● Prompt
Rewrite every one of the rows below, putting "The screenshot size is" wherever "The image size is" occurs and keeping all other text unchanged.

• • • • •

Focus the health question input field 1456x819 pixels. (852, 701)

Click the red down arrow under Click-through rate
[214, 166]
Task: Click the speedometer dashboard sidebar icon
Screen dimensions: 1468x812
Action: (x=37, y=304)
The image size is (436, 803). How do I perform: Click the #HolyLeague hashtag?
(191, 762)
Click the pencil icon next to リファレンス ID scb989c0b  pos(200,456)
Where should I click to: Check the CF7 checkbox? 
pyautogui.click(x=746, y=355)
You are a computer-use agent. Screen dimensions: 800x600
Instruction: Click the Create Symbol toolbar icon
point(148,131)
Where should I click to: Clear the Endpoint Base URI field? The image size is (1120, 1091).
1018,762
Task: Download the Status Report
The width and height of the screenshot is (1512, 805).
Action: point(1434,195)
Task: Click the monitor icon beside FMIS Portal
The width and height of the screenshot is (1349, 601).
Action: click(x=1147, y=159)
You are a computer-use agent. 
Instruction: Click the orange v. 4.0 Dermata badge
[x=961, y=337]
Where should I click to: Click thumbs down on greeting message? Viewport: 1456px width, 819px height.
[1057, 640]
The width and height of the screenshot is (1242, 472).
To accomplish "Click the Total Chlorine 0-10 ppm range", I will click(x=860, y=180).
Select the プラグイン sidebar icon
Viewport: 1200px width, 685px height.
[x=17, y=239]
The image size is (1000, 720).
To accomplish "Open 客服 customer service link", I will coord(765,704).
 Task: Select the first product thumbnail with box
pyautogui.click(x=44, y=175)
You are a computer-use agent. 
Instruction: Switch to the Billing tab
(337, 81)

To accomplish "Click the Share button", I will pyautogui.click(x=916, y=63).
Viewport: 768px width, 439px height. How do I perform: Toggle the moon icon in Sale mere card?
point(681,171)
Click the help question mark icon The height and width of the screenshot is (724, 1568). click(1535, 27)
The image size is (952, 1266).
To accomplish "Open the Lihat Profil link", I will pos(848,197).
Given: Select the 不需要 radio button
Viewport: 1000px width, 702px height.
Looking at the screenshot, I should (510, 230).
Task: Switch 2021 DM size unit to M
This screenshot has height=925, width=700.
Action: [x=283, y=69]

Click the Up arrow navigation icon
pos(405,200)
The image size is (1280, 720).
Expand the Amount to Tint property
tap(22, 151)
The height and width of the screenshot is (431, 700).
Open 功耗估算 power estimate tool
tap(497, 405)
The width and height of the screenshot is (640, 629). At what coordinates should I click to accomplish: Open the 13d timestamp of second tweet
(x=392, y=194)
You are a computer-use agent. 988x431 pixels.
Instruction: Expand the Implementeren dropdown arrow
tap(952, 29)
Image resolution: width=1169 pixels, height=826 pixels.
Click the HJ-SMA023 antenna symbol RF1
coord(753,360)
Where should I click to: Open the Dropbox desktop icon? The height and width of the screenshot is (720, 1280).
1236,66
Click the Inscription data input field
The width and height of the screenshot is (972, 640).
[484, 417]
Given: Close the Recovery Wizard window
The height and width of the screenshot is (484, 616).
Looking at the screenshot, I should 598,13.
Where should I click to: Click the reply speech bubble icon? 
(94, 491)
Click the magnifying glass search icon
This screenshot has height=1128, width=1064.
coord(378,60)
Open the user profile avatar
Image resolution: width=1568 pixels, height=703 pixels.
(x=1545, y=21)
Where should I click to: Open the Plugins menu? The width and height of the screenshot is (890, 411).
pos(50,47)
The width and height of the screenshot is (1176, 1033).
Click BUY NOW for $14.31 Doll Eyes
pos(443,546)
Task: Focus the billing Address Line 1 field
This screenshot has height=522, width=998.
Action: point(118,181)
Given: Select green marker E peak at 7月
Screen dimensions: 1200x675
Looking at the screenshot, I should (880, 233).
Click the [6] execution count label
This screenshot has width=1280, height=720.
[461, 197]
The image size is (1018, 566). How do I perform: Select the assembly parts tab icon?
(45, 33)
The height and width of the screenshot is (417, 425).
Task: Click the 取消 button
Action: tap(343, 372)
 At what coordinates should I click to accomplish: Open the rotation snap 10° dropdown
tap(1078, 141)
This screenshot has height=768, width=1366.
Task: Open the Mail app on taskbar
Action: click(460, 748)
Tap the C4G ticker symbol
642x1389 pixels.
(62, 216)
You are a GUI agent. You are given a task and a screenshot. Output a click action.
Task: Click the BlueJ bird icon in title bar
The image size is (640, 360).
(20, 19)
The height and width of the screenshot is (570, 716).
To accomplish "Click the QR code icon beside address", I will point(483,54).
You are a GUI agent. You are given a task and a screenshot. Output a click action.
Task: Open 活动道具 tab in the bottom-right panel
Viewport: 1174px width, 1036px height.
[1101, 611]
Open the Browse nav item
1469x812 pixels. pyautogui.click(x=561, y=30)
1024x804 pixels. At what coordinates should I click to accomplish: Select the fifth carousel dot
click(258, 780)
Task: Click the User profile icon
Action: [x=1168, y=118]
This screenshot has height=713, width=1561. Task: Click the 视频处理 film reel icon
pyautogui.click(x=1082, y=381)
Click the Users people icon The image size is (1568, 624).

• • • • •

● Reply to the task
Focus the health question input field 1456x819 pixels. (852, 701)

Click the red down arrow under Click-through rate
[214, 166]
Task: Click the speedometer dashboard sidebar icon
Screen dimensions: 1468x812
Action: (x=37, y=304)
The screenshot size is (436, 803). How do I perform: Click the #HolyLeague hashtag?
(191, 762)
Click the pencil icon next to リファレンス ID scb989c0b  pos(200,456)
Where should I click to: Check the CF7 checkbox? 
pyautogui.click(x=746, y=355)
You are a computer-use agent. Screen dimensions: 800x600
Instruction: Click the Create Symbol toolbar icon
point(148,131)
Where should I click to: Clear the Endpoint Base URI field? The screenshot size is (1120, 1091).
1018,762
Task: Download the Status Report
The width and height of the screenshot is (1512, 805).
Action: point(1434,195)
Task: Click the monitor icon beside FMIS Portal
The width and height of the screenshot is (1349, 601).
Action: click(x=1147, y=159)
You are a computer-use agent. 
Instruction: Click the orange v. 4.0 Dermata badge
[x=961, y=337]
Where should I click to: Click thumbs down on greeting message? Viewport: 1456px width, 819px height.
[1057, 640]
The width and height of the screenshot is (1242, 472).
To accomplish "Click the Total Chlorine 0-10 ppm range", I will click(x=860, y=180).
Select the プラグイン sidebar icon
Viewport: 1200px width, 685px height.
[x=17, y=239]
The screenshot size is (1000, 720).
To accomplish "Open 客服 customer service link", I will coord(765,704).
 Task: Select the first product thumbnail with box
pyautogui.click(x=44, y=175)
You are a computer-use agent. 
Instruction: Switch to the Billing tab
(337, 81)

To accomplish "Click the Share button", I will pyautogui.click(x=916, y=63).
Viewport: 768px width, 439px height. How do I perform: Toggle the moon icon in Sale mere card?
point(681,171)
Click the help question mark icon The height and width of the screenshot is (724, 1568). click(1535, 27)
The screenshot size is (952, 1266).
To accomplish "Open the Lihat Profil link", I will pos(848,197).
Given: Select the 不需要 radio button
Viewport: 1000px width, 702px height.
Looking at the screenshot, I should (510, 230).
Task: Switch 2021 DM size unit to M
This screenshot has height=925, width=700.
Action: [x=283, y=69]

Click the Up arrow navigation icon
pos(405,200)
The screenshot size is (1280, 720).
Expand the Amount to Tint property
tap(22, 151)
The height and width of the screenshot is (431, 700).
Open 功耗估算 power estimate tool
tap(497, 405)
The width and height of the screenshot is (640, 629). At what coordinates should I click to accomplish: Open the 13d timestamp of second tweet
(x=392, y=194)
You are a computer-use agent. 988x431 pixels.
Instruction: Expand the Implementeren dropdown arrow
tap(952, 29)
Image resolution: width=1169 pixels, height=826 pixels.
Click the HJ-SMA023 antenna symbol RF1
coord(753,360)
Where should I click to: Open the Dropbox desktop icon? The height and width of the screenshot is (720, 1280).
1236,66
Click the Inscription data input field
The width and height of the screenshot is (972, 640).
[484, 417]
Given: Close the Recovery Wizard window
The height and width of the screenshot is (484, 616).
Looking at the screenshot, I should 598,13.
Where should I click to: Click the reply speech bubble icon? 
(94, 491)
Click the magnifying glass search icon
This screenshot has height=1128, width=1064.
coord(378,60)
Open the user profile avatar
Image resolution: width=1568 pixels, height=703 pixels.
(x=1545, y=21)
Where should I click to: Open the Plugins menu? The width and height of the screenshot is (890, 411).
pos(50,47)
The width and height of the screenshot is (1176, 1033).
Click BUY NOW for $14.31 Doll Eyes
pos(443,546)
Task: Focus the billing Address Line 1 field
This screenshot has height=522, width=998.
Action: point(118,181)
Given: Select green marker E peak at 7月
Screen dimensions: 1200x675
Looking at the screenshot, I should (880, 233).
Click the [6] execution count label
This screenshot has width=1280, height=720.
[461, 197]
The screenshot size is (1018, 566). How do I perform: Select the assembly parts tab icon?
(45, 33)
The height and width of the screenshot is (417, 425).
Task: Click the 取消 button
Action: tap(343, 372)
 At what coordinates should I click to accomplish: Open the rotation snap 10° dropdown
tap(1078, 141)
This screenshot has height=768, width=1366.
Task: Open the Mail app on taskbar
Action: click(460, 748)
Tap the C4G ticker symbol
642x1389 pixels.
(62, 216)
You are a GUI agent. You are given a task and a screenshot. Output a click action.
Task: Click the BlueJ bird icon in title bar
The screenshot size is (640, 360).
(20, 19)
The height and width of the screenshot is (570, 716).
To accomplish "Click the QR code icon beside address", I will point(483,54).
You are a GUI agent. You are given a task and a screenshot. Output a click action.
Task: Open 活动道具 tab in the bottom-right panel
Viewport: 1174px width, 1036px height.
[1101, 611]
Open the Browse nav item
1469x812 pixels. pyautogui.click(x=561, y=30)
1024x804 pixels. At what coordinates should I click to accomplish: Select the fifth carousel dot
click(258, 780)
Task: Click the User profile icon
Action: [x=1168, y=118]
This screenshot has height=713, width=1561. Task: Click the 视频处理 film reel icon
pyautogui.click(x=1082, y=381)
Click the Users people icon The screenshot size is (1568, 624).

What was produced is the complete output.